Qatar was this week urged to allow all workers to leave the country without their employer’s permission after those building World Cup stadiums started doing so under a new law.

Human Rights Watch (HRW) said that while the change for construction workers was an "important step forward" it should be fully extended to others, including those in the domestic sector.

Workers want to work in the Gulf states, they want to support their families at home, but they also want decent work where they are treated fairly and with dignity and respect– Sharan Burrow, ITUC General Secretary

The changes, announced in October, allow workers to change jobs freely without a "no objection certificate" from their employer, and to leave Qatar without an exit visa.

But while it covers construction workers, HRW said the new law doesn’t include some government employees, those in the oil and gas sector, in agriculture and the domestic sector.

The hated kafala system of sponsored labour has been described as a form of modern slavery, trapping migrant workers when their wages are cut or stopped, leaving them unable to change jobs or go home when unscrupulous bosses withhold the necessary paperwork.

Campaigners said that under the new law domestic workers will still have to give 72 hours’ notice that they wish to leave the country and this could lead to reprisals against them for doing so.

"Qatar has taken an important step to eliminate a tool of control that employers sometimes used to exploit workers and keep them entrapped in abusive situations," said Rothna Begum, a senior women’s rights researcher at HRW.

"However, the authorities should ensure that no worker should have to get permission from an employer to exercise their right to leave the country."

The Kafala system affects 23 million migrant workers across the Gulf region.

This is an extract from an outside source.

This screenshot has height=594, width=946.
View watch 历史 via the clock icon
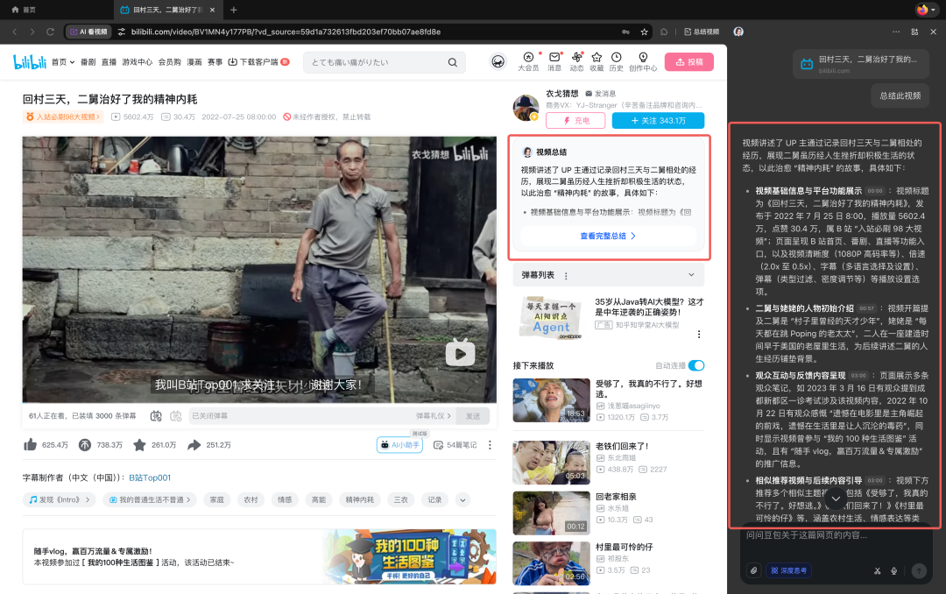[617, 56]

The International Labour Organisation (ILO), the International Trade Union Confederation (ITUC) and the labour ministry have been negotiating since 2017 to end kafala Qatar, where it affects two million workers.

Qatar agreed to bring in reforms after the spotlight was shone on the tiny Gulf state when it won the rights to host the 2022 World Cup – and reports emerged of the poor conditions of migrant workers being used to build the eight stadiums.

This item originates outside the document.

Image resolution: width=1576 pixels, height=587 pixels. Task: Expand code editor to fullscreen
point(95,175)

The new laws, which came into effect this month, included:

  • Exit visas for all workers including domestic staff eliminated;
  • A system of contracts that are transparent and labour courts to enforce them;
  • The end to permission to leave a job, with criteria equivalent to any modern industrial relations system;
  • A government fund to ensure workers are not disadvantaged by exploitative employers, while the state pursues recovery of entitlements.

Negotiations are also underway for a new minimum wage which is expected to be announced in the coming months.

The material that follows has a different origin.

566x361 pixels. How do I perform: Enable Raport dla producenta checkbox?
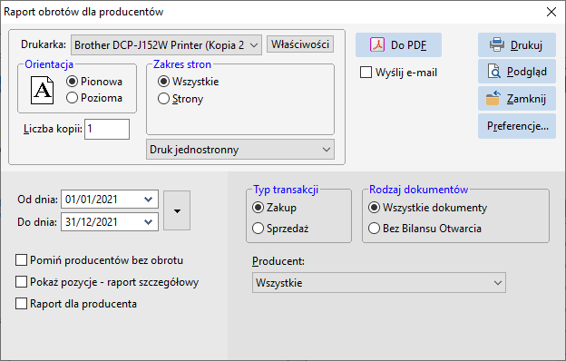21,303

ITUC General Secretary Sharan Burrow said: "We recognise that an evidence-based minimum wage, the first of its kind in the Middle East, will be a major improvement for workers, and will guarantee a minimum level of protection." 

Following Qatar’s announcement, Saudi Arabia remains the only country to require exit permits for all its migrant workers.

HRW also said that in other Middle East countries, a migrant worker can still be blocked from leaving the country if a sponsor files a complaint with the immigration authorities or if the employer has not cancelled the person’s residency visa.

Ms Burrow called for other countries in the Gulf to follow Qatar’s example and do away with similar bad practices.

"Workers want to work in the Gulf states, they want to support their families at home, but they also want decent work where they are treated fairly and with dignity and respect," she said. 

International human rights law provides that "everyone has the right to leave any country, including his own, and to return to his country".

  • Anthony Harwood is a former foreign editor of the Daily Mail

Image: Migrant workers in West Bay, Doha, Qatar (Alex Sergeev/www.asergeev.com/CC-BY-SA-3.0)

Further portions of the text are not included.